The pandemic's grasp stretched from the US and Europe to South Africa and the remote reaches of Greenland and the Pacific islands. Its victims included President Woodrow Wilson, who contracted it while negotiating the Treaty of Versailles in early 1919.
As the pandemic reached epic proportions in the spring of 1919, it became commonly known as the Spanish flu or Spanish Lady in the US and Europe. Many assumed this was because the sickness had originated on the Iberian Peninsula, but the nickname was the result of a widespread misunderstanding.
Spain was one of only a few major European countries to remain neutral during WW1. Unlike in the Allied and Central Powers nations, where wartime censors suppressed news of the flu to avoid affecting morale, the Spanish media were free to report on it in gory detail. News of the sickness first made headlines in Madrid in late May 1918, and coverage only increased after King Alfonso XIII came down with a nasty case a week later.
Since nations undergoing a media blackout could only read in-depth accounts from Spanish news sources, they naturally assumed the country was the pandemic's ground zero. The Spanish, meanwhile, believed the virus had spread to them from France, so they took to calling it the French flu.
While it's unlikely that the Spanish flu originated in Spain, scientists are still unsure of its source.
Those who cannot learn from history are condemned to repeat its mistakes. The current Covid-19 pandemic mutation variant seems to have up to 70% transmissibility (more contagious), affecting higher socioeconomic groups/levels, though with up to 25% less mortality now that frontline staff know how to treat it much more effectively.
Back home, data from the Department of Health, University of the Witwatersrand, the National Coronavirus Command Council and medical schemes seem to confirm that deaths are probably understated by up to 100% when looking at “excess mortality”. Estimates are that up to 40% of the adult population could already be infected.
It is unfortunate that the second wave coincided with, and was aided by, our major annual holidays in December, with the majority of our people going back home to be with their loved ones, mostly to villages, and those who can afford it, going on holiday to Cape Town, Plettenberg Bay, Knysna and Hermanus in the Western Cape, and Ballito, Umhlanga and elsewhere in KwaZulu-Natal.
Unfortunately, the same people had to go back to work in major cities in the middle of January, thereby being exposed at least twice.
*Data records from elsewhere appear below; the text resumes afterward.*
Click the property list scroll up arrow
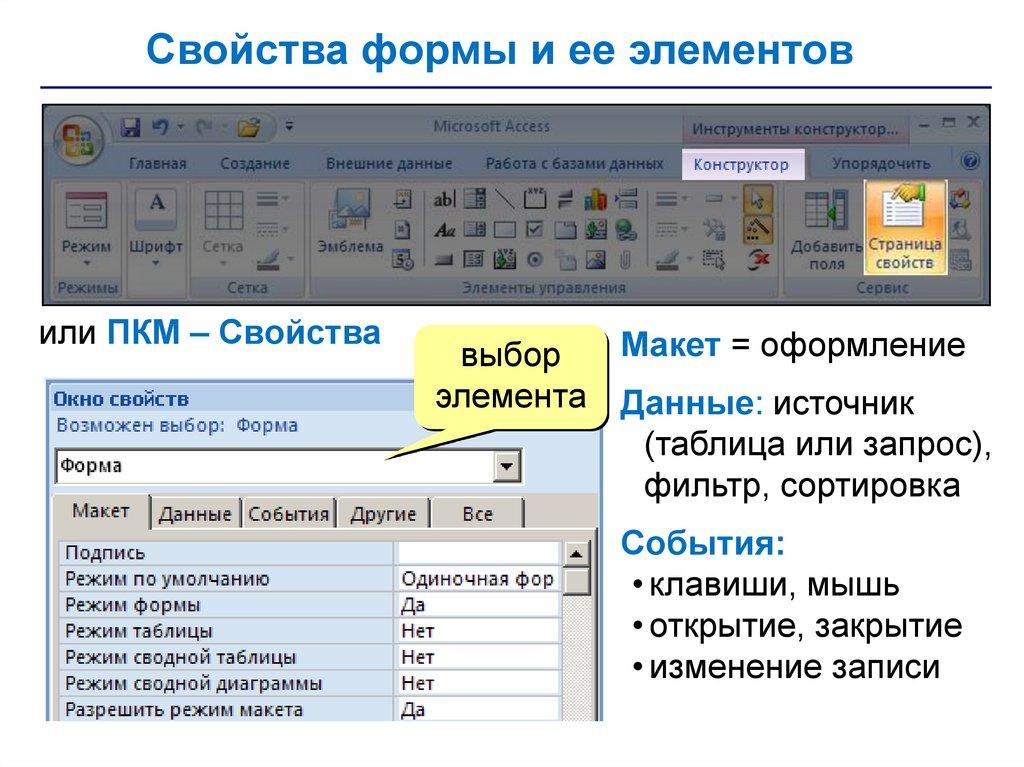The image size is (1024, 767). [x=575, y=554]
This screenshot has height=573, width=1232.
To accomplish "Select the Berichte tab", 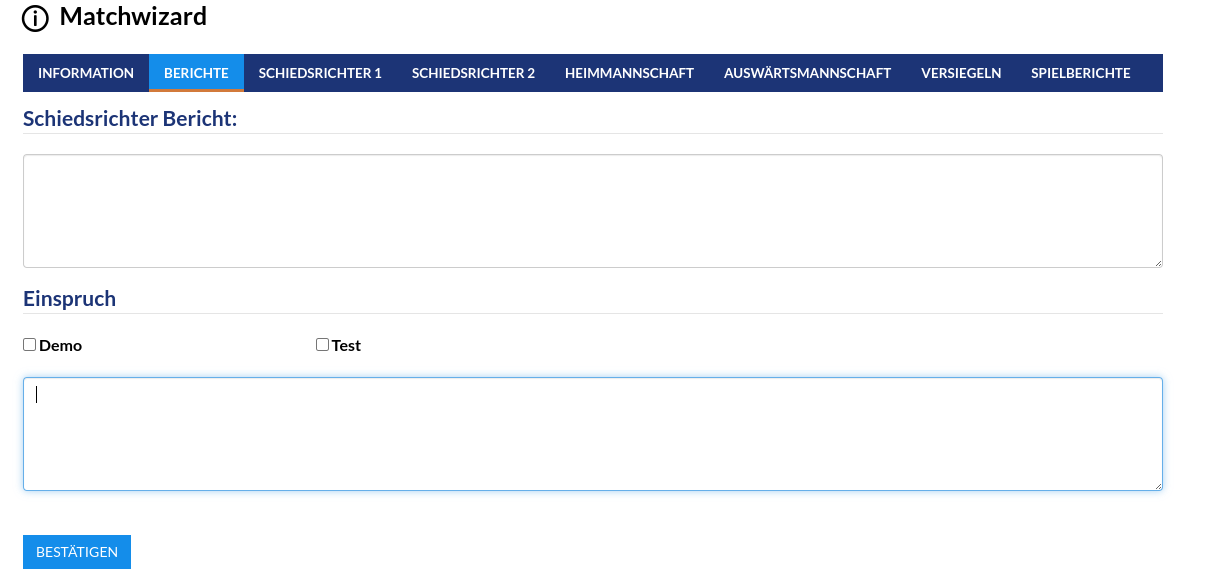I will pyautogui.click(x=196, y=73).
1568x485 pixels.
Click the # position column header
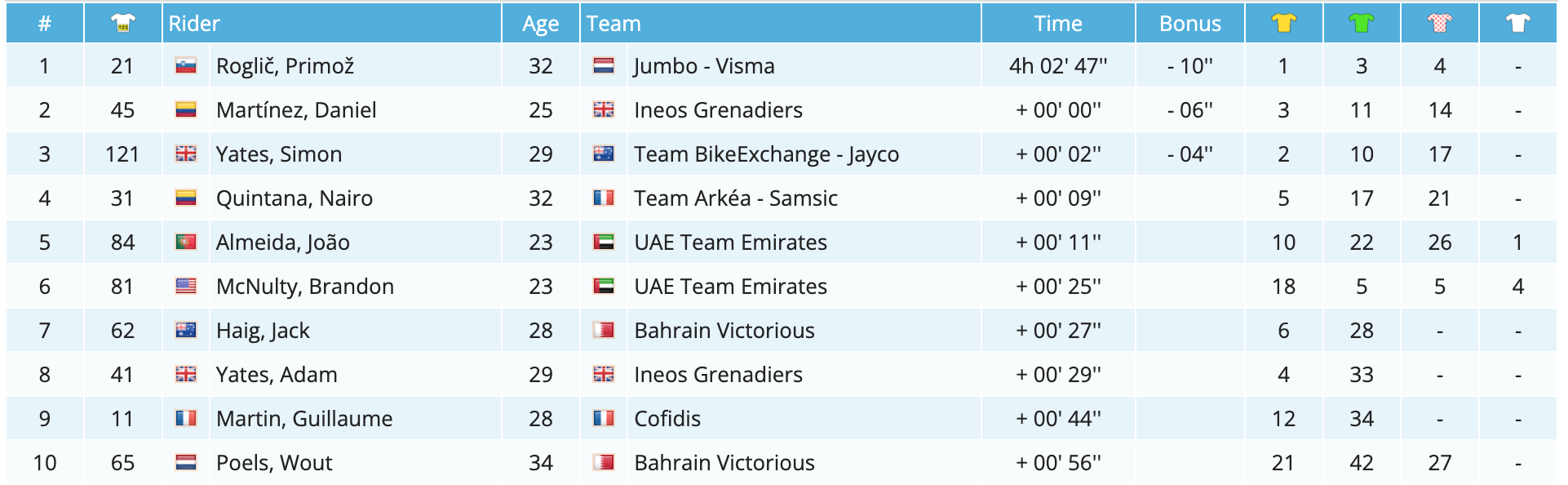click(45, 24)
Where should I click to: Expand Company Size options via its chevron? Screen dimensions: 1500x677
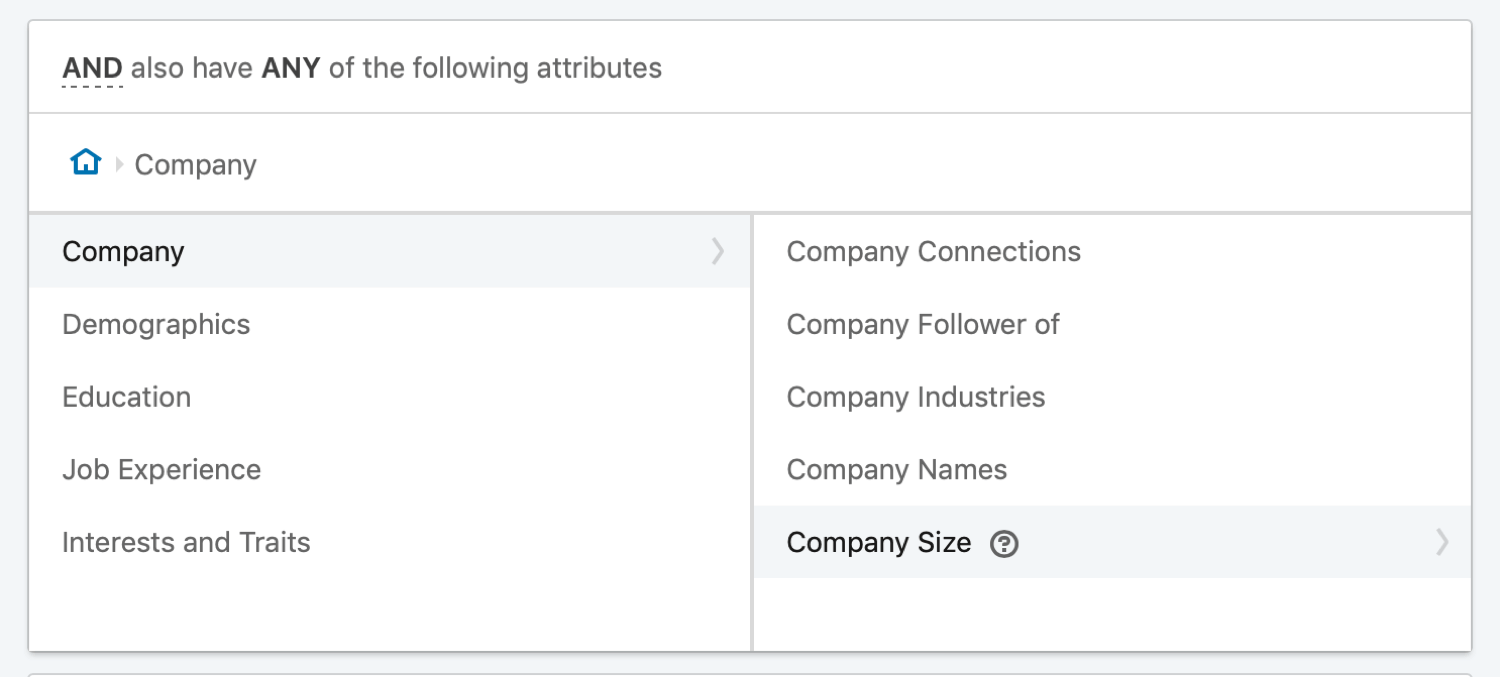[1440, 543]
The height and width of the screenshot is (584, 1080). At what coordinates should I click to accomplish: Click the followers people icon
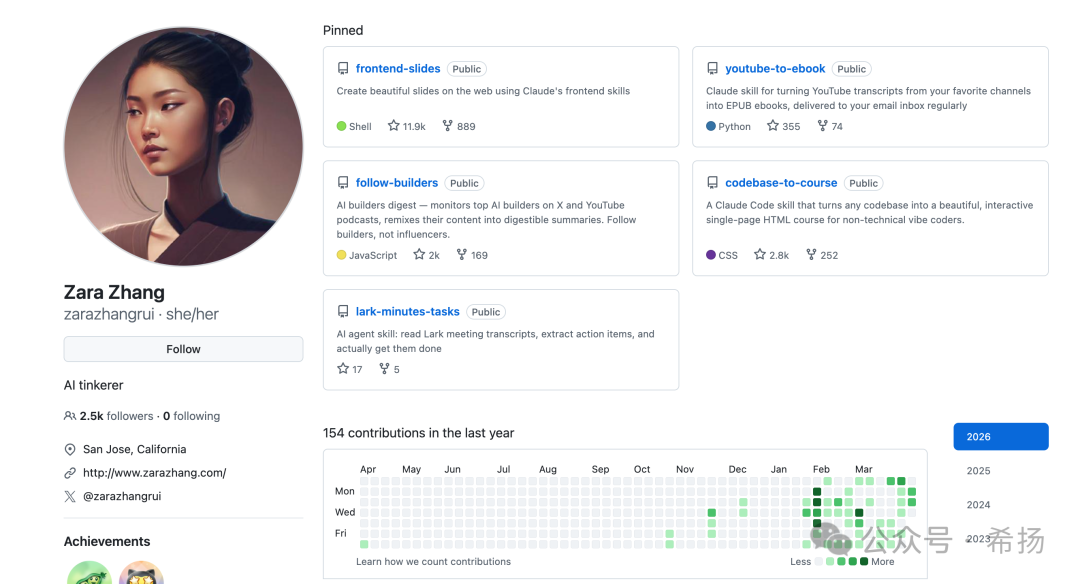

The annual migration from neighbouring countries, with our highly porous borders and high levels of corruption, can only exacerbate a dire situation. January has already presented the highest Covid-19 admissions, giving us one of the highest daily infection tracking in the world.
Major areas of concern remain KwaZulu-Natal, the Eastern Cape and Gauteng. Limpopo could still be better prepared and better equipped. The biggest concern must surely be the perception that vaccines will be the silver bullet. Our only salvation and best defence for some time will still be working from home, self-quarantine, physical distancing, wearing masks, and regularly washing hands with running water and soap.
The president has set us a herd immunity national target of 67%. That's 40 million people at 100,000 per day! Our social partners – government, business, labour and the Solidarity Fund specifically – having gained access to the Covax facility, are, like most countries, going about it in an integrated, coordinated, moral and ethical manner.
It is in the country's enlightened self-interest to take care of those most at risk first – frontline workers, essential workers, people in old age homes, teachers, people in descending order of age ( >75 years, >65 years, and so on) and people with comorbidities – to stand the slightest chance of ultimately defeating this unusually deadly virus and maintaining a modicum of hope. Daily Maverick
· Bonang Mohale is Chancellor of the University of the Free State.